In einem dieser für Talkshows oft unvermeidlichen Fragenergänzungsspiele nannte Sabine Schormann als Lieblingsmusiker Beethoven und als kleine Schwäche das Naschen. Als Vorbilder bezeichnete sie Menschen, die sich auch unter Druck für andere einsetzen und unsere Werte hochhalten. Gefragt wurde die 1962 im hessischen Bad Homburg geborene Kulturmanagerin in der Sendung, die anlässlich ihrer Berufung zur Generaldirektorin der Documenta 2018 aufgenommen wurde, auch nach ihrer wichtigsten Eigenschaft. Das sei Beharrlichkeit, sagte sie bestimmt, eine Fähigkeit, die sie in den zurückliegenden Monaten mehrfach unter Beweis gestellt hat.

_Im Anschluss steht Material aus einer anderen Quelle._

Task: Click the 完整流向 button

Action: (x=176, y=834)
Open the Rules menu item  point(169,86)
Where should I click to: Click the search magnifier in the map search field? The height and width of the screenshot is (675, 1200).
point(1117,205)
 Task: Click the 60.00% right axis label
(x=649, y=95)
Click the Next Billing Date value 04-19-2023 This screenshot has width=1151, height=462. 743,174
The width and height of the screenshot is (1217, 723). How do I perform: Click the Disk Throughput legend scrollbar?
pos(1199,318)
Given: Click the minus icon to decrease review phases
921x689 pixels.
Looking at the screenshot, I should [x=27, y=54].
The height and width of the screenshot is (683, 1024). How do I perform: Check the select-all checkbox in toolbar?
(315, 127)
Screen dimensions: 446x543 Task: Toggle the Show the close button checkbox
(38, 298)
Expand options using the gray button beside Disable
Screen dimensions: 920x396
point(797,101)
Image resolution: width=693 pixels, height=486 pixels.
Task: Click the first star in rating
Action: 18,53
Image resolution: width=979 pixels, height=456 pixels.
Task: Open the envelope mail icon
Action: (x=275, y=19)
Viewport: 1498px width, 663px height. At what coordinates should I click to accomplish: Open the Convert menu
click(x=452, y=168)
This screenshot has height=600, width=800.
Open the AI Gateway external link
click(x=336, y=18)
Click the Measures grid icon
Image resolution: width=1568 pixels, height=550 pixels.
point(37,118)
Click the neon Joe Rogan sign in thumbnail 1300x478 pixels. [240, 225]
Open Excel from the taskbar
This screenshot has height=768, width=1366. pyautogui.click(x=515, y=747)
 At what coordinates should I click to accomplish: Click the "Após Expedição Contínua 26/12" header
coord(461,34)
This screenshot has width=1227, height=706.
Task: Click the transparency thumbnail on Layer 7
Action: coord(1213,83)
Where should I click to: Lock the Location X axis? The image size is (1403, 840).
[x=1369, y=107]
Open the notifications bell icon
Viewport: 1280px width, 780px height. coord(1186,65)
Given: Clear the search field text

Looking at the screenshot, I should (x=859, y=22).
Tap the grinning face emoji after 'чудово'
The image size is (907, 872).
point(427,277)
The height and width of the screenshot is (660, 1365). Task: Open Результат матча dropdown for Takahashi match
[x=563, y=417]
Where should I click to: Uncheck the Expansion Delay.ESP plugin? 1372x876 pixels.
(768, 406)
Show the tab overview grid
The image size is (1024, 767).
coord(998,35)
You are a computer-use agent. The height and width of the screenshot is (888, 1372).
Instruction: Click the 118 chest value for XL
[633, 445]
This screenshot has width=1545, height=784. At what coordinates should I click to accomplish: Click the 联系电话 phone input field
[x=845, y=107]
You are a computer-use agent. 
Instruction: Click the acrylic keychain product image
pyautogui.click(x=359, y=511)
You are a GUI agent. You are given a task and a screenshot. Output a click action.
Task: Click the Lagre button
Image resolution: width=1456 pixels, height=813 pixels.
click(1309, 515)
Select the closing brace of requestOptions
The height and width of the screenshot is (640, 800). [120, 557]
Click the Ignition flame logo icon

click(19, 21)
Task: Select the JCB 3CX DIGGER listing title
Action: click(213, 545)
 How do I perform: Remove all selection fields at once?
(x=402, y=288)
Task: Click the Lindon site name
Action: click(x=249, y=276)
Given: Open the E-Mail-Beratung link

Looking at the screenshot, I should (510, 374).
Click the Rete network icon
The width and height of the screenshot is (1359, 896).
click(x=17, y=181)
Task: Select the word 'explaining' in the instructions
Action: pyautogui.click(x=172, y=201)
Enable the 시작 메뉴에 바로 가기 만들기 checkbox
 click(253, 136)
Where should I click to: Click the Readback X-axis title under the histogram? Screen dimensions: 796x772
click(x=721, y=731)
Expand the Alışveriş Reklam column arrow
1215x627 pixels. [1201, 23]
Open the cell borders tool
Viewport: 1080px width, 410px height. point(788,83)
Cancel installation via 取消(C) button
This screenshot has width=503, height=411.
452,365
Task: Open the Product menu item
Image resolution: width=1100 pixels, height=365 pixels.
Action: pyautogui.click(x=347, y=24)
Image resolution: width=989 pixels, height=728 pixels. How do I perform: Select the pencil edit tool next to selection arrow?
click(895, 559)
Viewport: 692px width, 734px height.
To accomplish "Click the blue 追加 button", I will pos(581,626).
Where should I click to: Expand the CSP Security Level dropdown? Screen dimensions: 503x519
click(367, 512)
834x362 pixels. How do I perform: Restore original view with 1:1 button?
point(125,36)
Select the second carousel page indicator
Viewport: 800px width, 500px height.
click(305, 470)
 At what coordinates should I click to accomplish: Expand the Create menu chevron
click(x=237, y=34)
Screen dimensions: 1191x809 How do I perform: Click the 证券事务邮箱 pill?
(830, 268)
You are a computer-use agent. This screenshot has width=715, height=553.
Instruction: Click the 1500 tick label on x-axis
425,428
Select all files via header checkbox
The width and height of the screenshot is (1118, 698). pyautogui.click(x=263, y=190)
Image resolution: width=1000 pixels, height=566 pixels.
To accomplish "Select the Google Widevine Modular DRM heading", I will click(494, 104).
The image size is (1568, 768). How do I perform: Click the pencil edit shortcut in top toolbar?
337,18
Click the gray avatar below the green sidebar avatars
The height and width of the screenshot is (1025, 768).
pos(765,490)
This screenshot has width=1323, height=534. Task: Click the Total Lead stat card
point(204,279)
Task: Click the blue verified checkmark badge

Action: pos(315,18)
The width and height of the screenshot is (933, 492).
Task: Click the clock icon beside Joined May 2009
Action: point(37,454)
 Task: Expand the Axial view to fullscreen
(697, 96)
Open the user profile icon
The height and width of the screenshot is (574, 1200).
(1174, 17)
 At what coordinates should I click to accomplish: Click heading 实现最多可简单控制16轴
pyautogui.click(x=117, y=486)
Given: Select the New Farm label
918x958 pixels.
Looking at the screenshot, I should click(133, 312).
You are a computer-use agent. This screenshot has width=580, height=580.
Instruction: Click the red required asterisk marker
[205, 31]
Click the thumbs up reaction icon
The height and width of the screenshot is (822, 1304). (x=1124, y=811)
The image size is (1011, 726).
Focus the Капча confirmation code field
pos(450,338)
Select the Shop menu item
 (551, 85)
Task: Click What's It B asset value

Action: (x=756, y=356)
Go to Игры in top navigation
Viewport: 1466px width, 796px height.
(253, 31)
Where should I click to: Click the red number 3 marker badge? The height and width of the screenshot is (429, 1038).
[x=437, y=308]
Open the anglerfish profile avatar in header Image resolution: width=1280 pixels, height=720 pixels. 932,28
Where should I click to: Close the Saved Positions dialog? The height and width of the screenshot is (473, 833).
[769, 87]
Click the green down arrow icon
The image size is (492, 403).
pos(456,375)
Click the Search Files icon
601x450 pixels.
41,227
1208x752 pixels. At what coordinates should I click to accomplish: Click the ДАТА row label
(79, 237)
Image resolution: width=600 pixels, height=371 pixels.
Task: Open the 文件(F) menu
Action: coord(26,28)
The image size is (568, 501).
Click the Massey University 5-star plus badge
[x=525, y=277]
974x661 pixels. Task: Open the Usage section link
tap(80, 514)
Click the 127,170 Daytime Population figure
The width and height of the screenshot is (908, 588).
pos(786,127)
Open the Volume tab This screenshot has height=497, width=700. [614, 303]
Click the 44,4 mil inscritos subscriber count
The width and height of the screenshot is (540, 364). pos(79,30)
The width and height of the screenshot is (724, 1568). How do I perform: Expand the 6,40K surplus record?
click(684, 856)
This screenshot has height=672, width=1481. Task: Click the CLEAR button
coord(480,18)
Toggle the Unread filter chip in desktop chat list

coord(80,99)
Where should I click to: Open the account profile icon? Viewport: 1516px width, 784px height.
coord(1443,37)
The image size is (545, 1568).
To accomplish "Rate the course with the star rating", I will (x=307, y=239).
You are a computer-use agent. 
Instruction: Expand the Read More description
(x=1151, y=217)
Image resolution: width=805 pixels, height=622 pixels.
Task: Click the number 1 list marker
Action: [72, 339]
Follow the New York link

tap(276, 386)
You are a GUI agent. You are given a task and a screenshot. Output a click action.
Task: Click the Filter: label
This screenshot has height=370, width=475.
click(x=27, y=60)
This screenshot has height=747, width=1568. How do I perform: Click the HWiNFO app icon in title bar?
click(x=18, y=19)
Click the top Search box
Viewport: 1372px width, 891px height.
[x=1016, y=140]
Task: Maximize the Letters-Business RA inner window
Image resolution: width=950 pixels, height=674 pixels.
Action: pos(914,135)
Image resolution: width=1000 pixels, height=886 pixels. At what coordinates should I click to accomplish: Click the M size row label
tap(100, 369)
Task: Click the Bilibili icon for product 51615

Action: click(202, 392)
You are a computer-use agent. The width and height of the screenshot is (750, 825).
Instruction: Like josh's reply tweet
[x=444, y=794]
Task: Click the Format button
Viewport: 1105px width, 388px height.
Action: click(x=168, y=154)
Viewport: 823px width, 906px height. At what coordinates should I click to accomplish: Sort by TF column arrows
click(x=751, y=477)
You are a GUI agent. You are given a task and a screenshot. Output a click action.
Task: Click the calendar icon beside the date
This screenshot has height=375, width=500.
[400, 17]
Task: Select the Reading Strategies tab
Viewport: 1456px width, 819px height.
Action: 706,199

Im Sturm der Vorwürfe, die auf die Documenta und deren künstlerische Leitung, das aus Indonesien stammende Kuratorenkollektiv Ruangrupa, einprasselten, war Sabine Schormann das lächelnde Gesicht der Weltausstellung in Kassel, die wie nie zuvor in ihrer Existenz infrage gestellt worden war.

Die Politisierung hat der Documenta stark zugesetzt

Vordergründig waren der Grund dafür Anschuldigungen, Ruangrupa arbeite mit Akteuren zusammen, die der Organisation BDS nahestehen, die sich den kulturellen Boykott Israels auf die Fahne geschrieben haben. Zur Beharrlichkeit Schormanns gehörte es, all dies barsch zurückzuweisen, der Rückhalt für Ruangrupa schien ihr wichtiger als die behutsame Auseinandersetzung mit der Frage des Zentralrats der Juden in Deutschland, warum diesmal keine jüdischen Künstler auf der Documenta vertreten seien. Tatsächlich aber hat die stark politisierte Diskussion von Themen wie Antisemitismus, Rassismus und Kolonialismus der Documenta derart stark zugesetzt, dass nach den 100 Tagen des Kunstgenusses eine Aufarbeitung dieser Frage dringend geboten scheint: Wie kann sich die Kunstschau insbesondere mit Blick auf die belastete Documenta-Geschichte, die auf ungute Weise in die NS-Zeit zurückreicht, künftig zur zeitgenössischen Kunst und deren Turbulenzen verhalten?

Für Schormann, die einst Ausstellungen für das Frankfurter Goethe-Museum kuratierte und bei der Weltausstellung Expo 2000 Erfahrungen mit einer großen Kulturveranstaltung gesammelt hat, stehen die Zeichen zur nun beginnenden Documenta Fifteen eher nicht auf Kontemplation.